--- begin Excerpt provided ---

Ideally you should wait till you have 20% downpayment, but if you want to buy now then paying PMI may not be such a bad thing. Especially since PMI is now tax deductable.
Find a bank or other source to loan without PMI. (few and far between i know)
I maybe wrong but GOVT loans are the only ones that legally require PMI. Others just do it because it protects them (its smart). Search around ... good luck.
PS: any rich relatives?
leedsutd67
Senior Member
posted: Oct. 17, 2009 @ 6:24p
First buy a cheaper house Seconde borrow from parents Third wait six months save, then buy
Colt2001
Senior Member
posted: Oct. 17, 2009 @ 7:52p
owenscott said: I maybe wrong but GOVT loans are the only ones that legally require PMI. Others just do it because it protects them (its smart).
Since Fannie, Freddie, and FHA are all owned by the government then pretty much your only choices for loan qualification is through government sources. There are no Sub-prime lender anymore because the secondary market has collapsed.
All the above programs require mortgage insurance with a 1st lien Loan to Value about 80%.
Ask your lender if they have lender paid MI. You may pay a higher rate though to get rid of the PMI.
Colt2001
Senior Member
posted: Oct. 17, 2009 @ 11:02p
As far as I know no one is offering the Lender Paid MI Loans anymore. My last investor (Wells) got rid of that program back in April.
Hans23
Member
posted: Oct. 18, 2009 @ 10:41a
Guys, Thanks for your advices. As many of you stated, all the current programs require PMI be it Govt or Private. I am still trying to see if I can get a second mortgage. The PMI for me wont be tax deductible since my wife works too and we are above the income limit for the PMI to be tax deducted.
this is what I am thinking.. not sure if it's legal and or what's not..but what if you and the seller agreed to artificially raised the price by 10% so your purchase price is 10% higher, whereas, this is the fictitious 10%. After you put in the 10% downpayment, with the fictitous 10% price rise, you are only mortgaging 80%.

--- end Excerpt provided ---

▶ _Work to do_
1. Answer these questions using the forum thread on mortgage insurance:
(a) What downpayment percentage does the thread's first post say you should ideally wait for?
(b) Which investor is said to have dropped the Lender Paid MI program, and in what month?
(c) In the post dated Oct. 18, 2009 @ 10:41a, why won't PMI be tax deductible for the writer?
2. Pick up the forum thread on mortgage insurance and keep it going from its last post.

--- begin Record excerpts ---

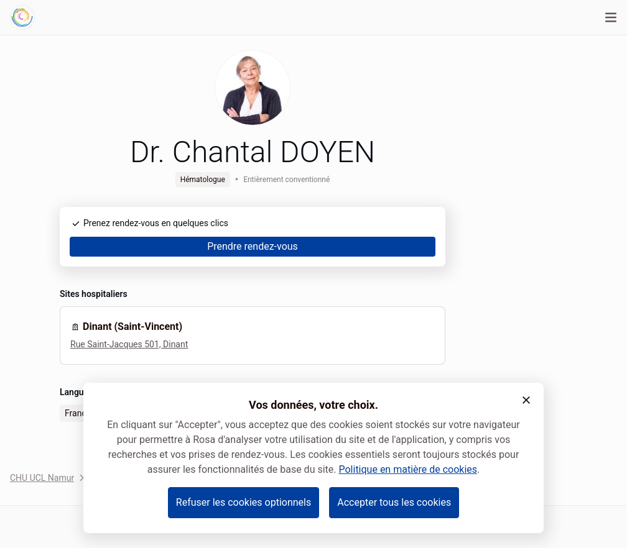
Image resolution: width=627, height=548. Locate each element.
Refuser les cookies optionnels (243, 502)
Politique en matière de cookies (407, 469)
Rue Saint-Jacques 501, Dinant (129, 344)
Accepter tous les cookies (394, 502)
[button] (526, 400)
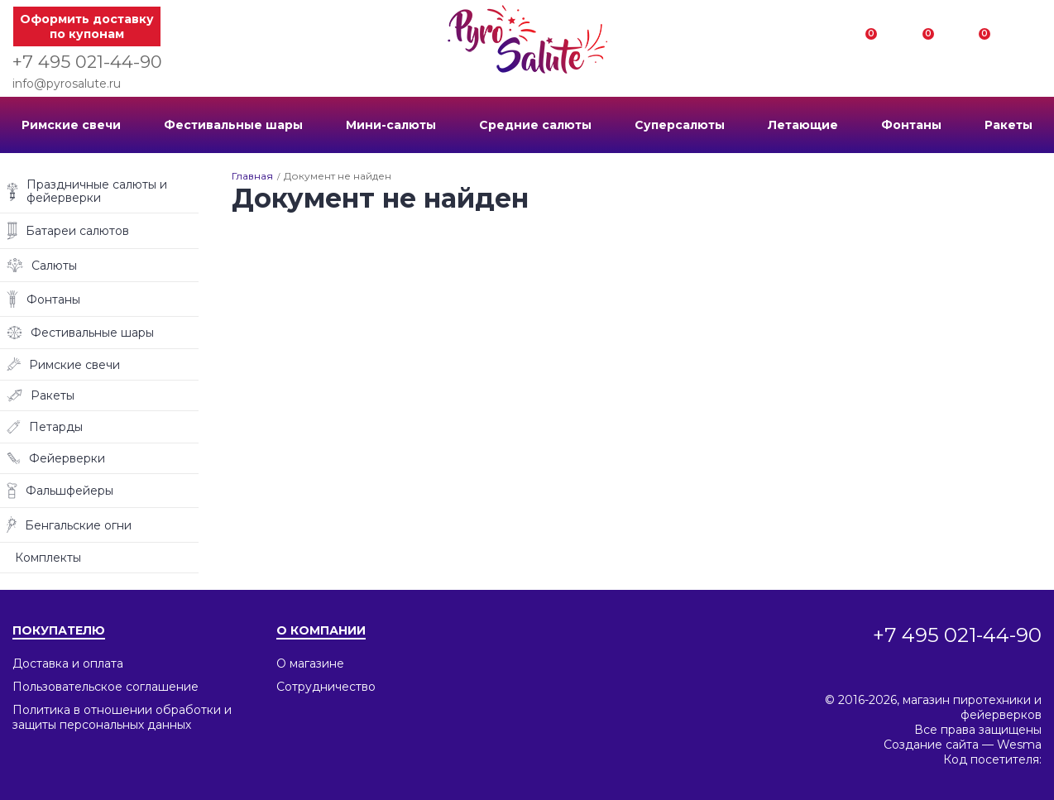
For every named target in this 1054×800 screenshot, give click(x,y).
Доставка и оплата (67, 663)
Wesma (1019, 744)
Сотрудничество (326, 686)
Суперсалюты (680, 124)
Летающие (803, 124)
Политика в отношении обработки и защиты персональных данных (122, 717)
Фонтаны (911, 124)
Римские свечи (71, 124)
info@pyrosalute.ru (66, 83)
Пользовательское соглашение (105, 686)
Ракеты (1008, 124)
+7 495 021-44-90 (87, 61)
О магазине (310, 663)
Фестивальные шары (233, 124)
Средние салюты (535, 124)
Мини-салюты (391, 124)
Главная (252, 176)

--- end Record excerpts ---
--- begin Record excerpts ---

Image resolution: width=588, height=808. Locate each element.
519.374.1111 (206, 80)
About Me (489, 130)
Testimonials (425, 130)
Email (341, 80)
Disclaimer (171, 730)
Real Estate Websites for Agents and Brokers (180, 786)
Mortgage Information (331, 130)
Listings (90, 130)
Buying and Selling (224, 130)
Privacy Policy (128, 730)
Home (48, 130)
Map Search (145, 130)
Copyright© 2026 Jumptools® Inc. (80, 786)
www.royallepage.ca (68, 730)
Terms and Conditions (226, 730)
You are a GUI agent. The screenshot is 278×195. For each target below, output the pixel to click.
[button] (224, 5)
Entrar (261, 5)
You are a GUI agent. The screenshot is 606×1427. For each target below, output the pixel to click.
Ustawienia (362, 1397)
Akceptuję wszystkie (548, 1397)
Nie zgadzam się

--- end Record excerpts ---
--- begin Record excerpts ---

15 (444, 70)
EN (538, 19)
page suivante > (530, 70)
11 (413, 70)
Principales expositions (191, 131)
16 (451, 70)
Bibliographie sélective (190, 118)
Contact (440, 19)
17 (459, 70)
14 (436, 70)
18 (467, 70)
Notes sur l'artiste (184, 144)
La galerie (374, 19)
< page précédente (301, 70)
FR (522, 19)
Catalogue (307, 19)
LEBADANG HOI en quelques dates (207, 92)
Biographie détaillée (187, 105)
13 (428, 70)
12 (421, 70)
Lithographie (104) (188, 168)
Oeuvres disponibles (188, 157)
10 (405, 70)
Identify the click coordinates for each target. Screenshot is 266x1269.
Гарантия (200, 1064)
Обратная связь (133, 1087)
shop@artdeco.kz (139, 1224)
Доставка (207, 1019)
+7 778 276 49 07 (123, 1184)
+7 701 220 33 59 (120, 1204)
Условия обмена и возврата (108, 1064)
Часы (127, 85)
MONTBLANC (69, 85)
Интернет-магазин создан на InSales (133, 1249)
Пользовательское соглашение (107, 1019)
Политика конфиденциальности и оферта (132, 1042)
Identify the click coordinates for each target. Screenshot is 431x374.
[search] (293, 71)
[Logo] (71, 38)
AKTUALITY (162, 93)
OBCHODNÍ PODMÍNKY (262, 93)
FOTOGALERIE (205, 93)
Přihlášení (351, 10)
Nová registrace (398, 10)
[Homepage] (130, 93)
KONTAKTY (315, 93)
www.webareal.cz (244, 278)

--- end Record excerpts ---

▶ _Expected answers_
1.
(a) 20%.
(b) Wells, in April.
(c) The writer's wife works too, and their income is above the limit for PMI to be tax deducted.

2.
Colt2001
Senior Member
posted: Oct. 19, 2009 @ 11:49a
Since I work for a FDIC insured bank I need to yell: "NO NO NO, FRAUD, FRAUD, FRAUD". This is loan fraud and it doesn't meet the No Oral Agreements Clause/Disclosure in ALL Mortgage Loans Paperwork signed at closing.
The other thing is that the above scenario just doesn't work. The buyer has to have bonafide funds in your own account for downpayment. A seller who is not family can in no circumstances give the buyer the down payment before closing. Probably 40% of the work on every file I do now is proving whether 100% of the funds to close is the buyer's bonafide funds. It makes my head spin and adds to my stress level how many times I see un-explained deposits in a buyers accounts. We look for it for 90 days in some cases on your bank statements. We as banks are actively looking for these types of transactions.
You may have to do this the old fashion way, wait until you can afford the house.
Hans23
Member
posted: Oct. 22, 2009 @ 9:15a
Once again, Thanks for your advices. I am only looking for legal ways of getting rid of PMI.
Hans
ppatin
Focused.
posted: Oct. 22, 2009 @ 9:21a
Hans23 said: Once again, Thanks for your advices. I am only looking for legal ways of getting rid of PMI.
Hans
There really are none. Your options are to buy a cheaper house, wait until you have more money saved up, or pay off the loan as quickly as possible at first so that you get below 80% LTV.
ppatin said: Hans23 said: Once again, Thanks for your advices. I am only looking for legal ways of getting rid of PMI.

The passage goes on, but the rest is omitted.